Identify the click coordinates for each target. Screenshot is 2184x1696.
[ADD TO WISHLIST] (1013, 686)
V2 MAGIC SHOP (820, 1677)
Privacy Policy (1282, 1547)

##############################

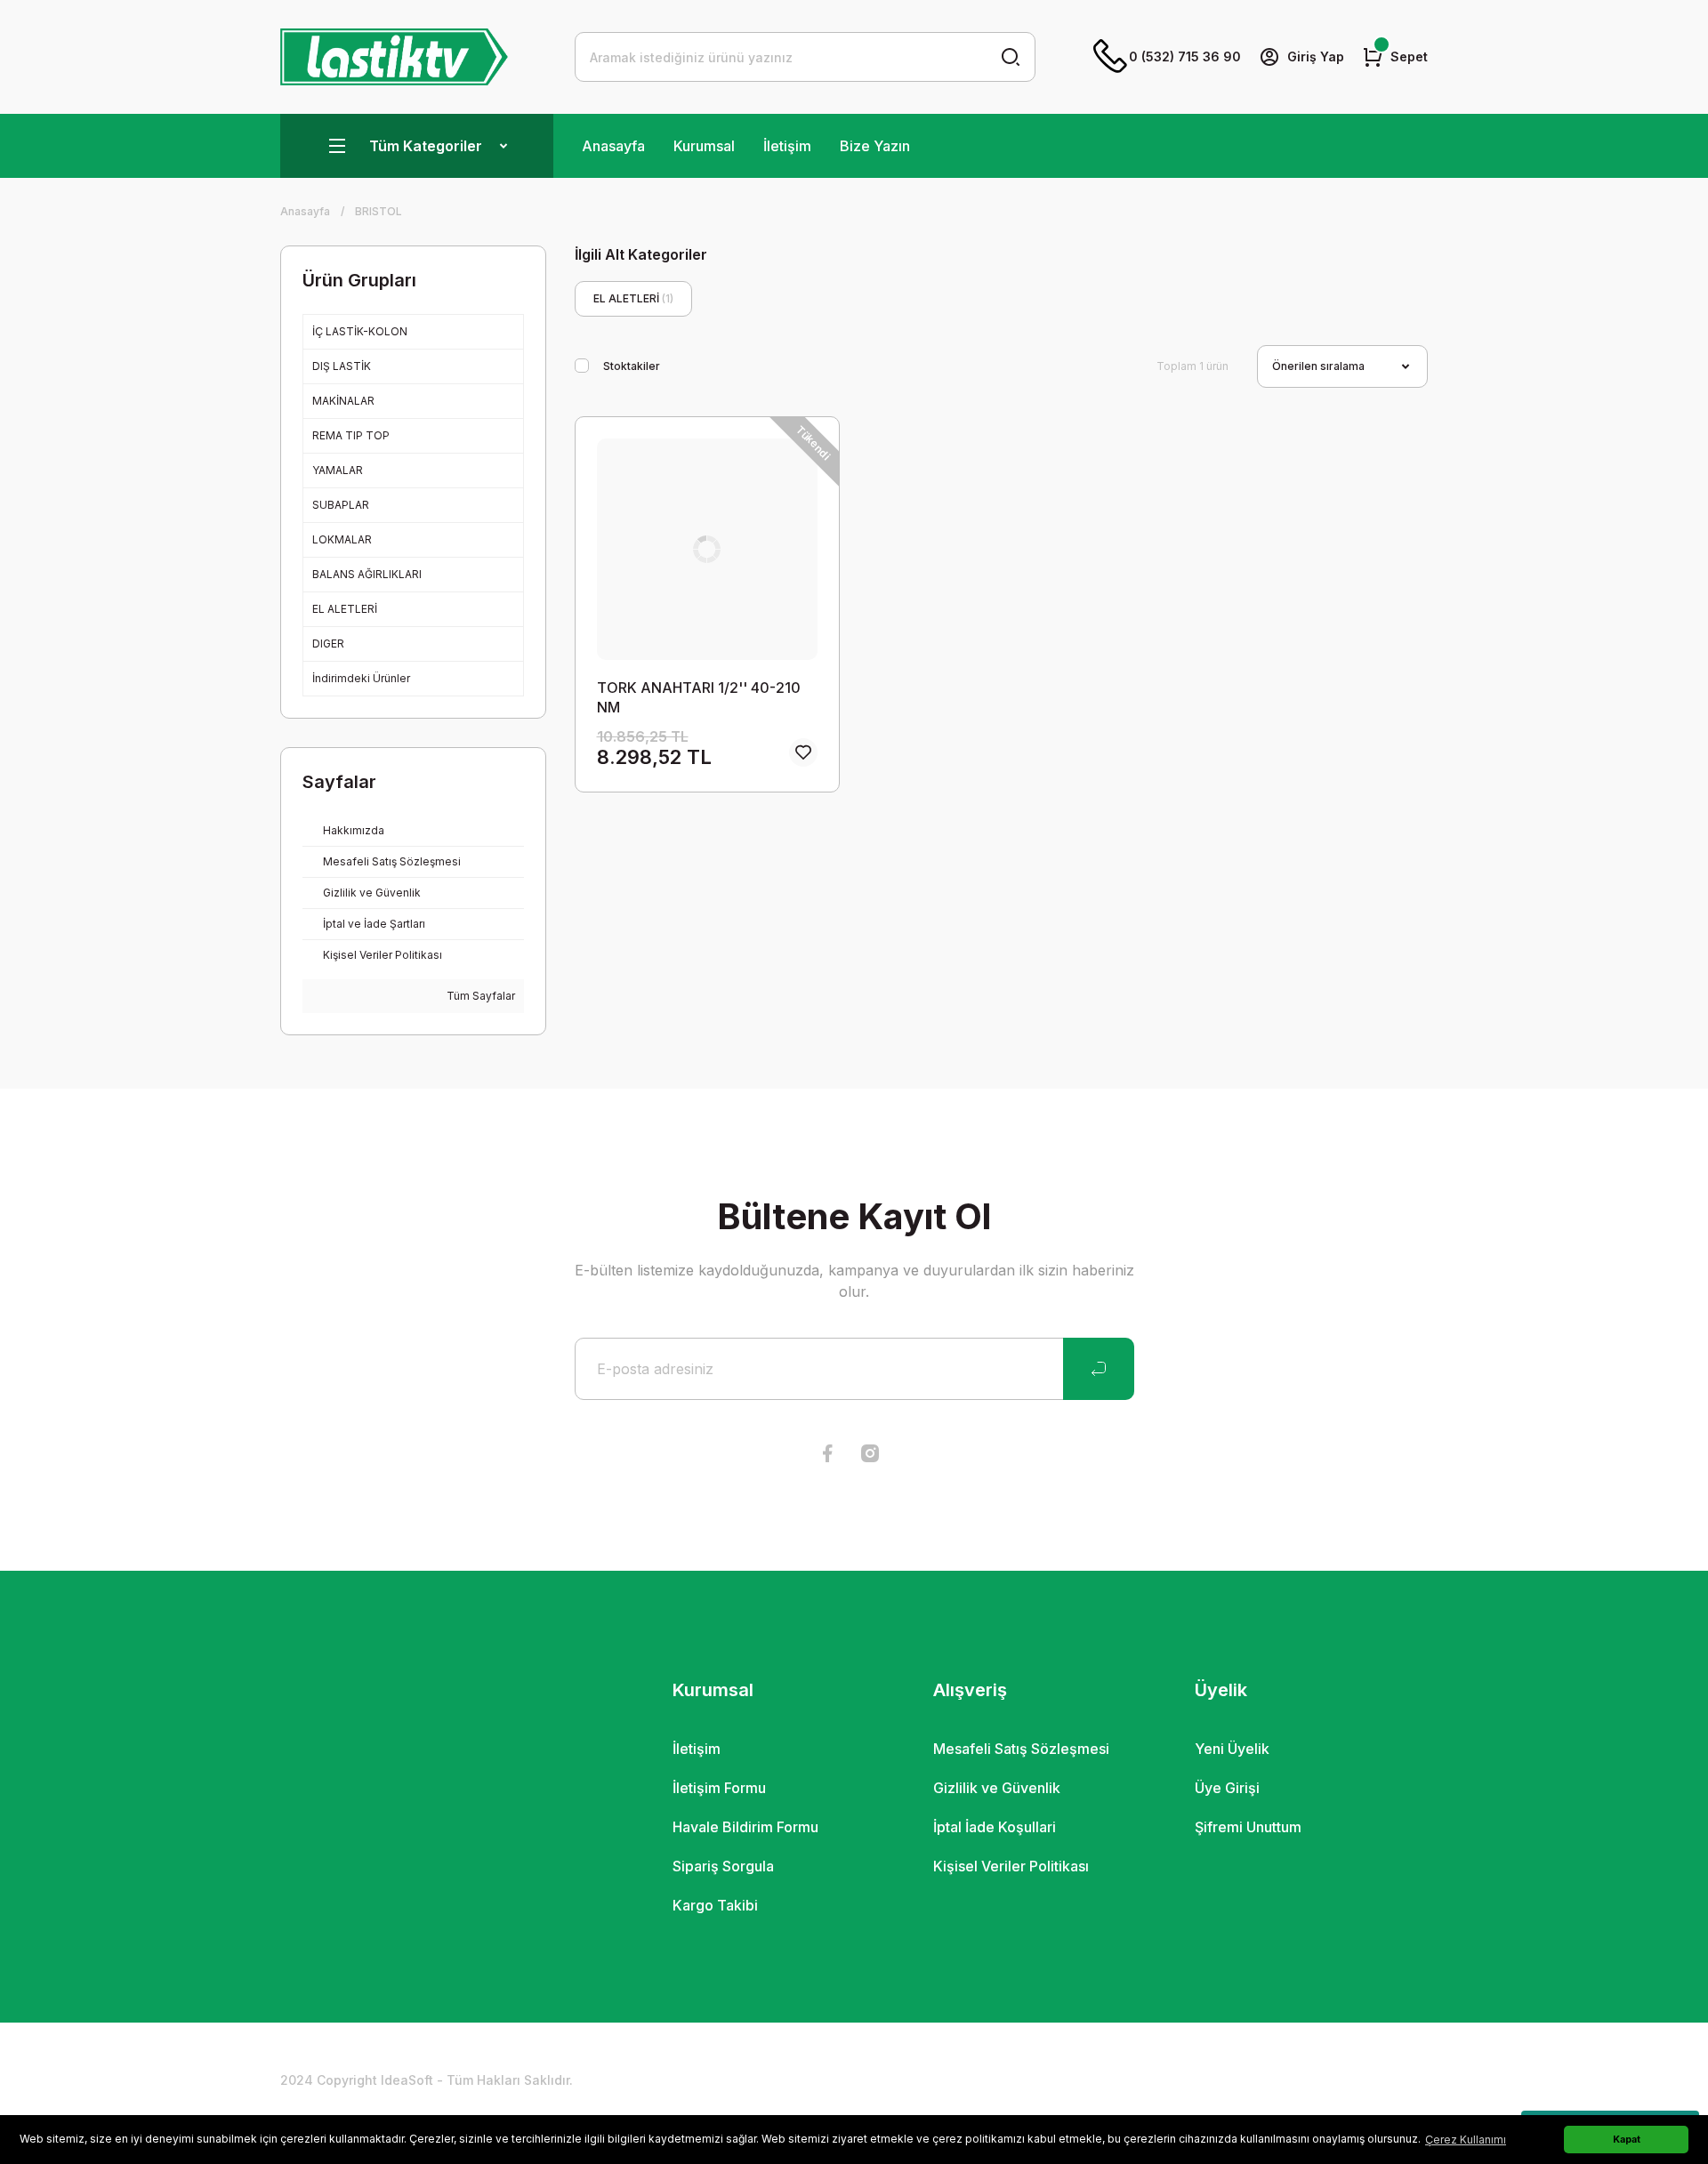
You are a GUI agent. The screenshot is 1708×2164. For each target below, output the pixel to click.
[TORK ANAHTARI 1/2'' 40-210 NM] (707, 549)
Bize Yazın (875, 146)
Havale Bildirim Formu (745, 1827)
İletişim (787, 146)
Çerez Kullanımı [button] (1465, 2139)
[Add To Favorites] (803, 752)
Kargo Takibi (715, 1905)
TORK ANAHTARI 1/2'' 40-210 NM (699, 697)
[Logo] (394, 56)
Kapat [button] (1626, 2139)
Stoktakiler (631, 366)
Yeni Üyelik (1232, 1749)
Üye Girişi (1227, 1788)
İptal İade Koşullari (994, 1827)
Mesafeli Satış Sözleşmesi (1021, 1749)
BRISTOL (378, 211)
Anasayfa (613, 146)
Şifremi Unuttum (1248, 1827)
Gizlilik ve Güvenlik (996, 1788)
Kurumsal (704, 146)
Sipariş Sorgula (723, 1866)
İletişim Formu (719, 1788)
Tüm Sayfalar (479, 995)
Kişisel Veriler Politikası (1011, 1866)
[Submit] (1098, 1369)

##############################

▶ _Exercise_: The lines above from the one containing "[Add To Favorites] (803, 752)" through the one containing "[Submit] (1098, 1369)" are to be set down exactly, and no others.

▶ _Solution for this task_:
[Add To Favorites] (803, 752)
Kargo Takibi (715, 1905)
TORK ANAHTARI 1/2'' 40-210 NM (699, 697)
[Logo] (394, 56)
Kapat [button] (1626, 2139)
Stoktakiler (631, 366)
Yeni Üyelik (1232, 1749)
Üye Girişi (1227, 1788)
İptal İade Koşullari (994, 1827)
Mesafeli Satış Sözleşmesi (1021, 1749)
BRISTOL (378, 211)
Anasayfa (613, 146)
Şifremi Unuttum (1248, 1827)
Gizlilik ve Güvenlik (996, 1788)
Kurumsal (704, 146)
Sipariş Sorgula (723, 1866)
İletişim Formu (719, 1788)
Tüm Sayfalar (479, 995)
Kişisel Veriler Politikası (1011, 1866)
[Submit] (1098, 1369)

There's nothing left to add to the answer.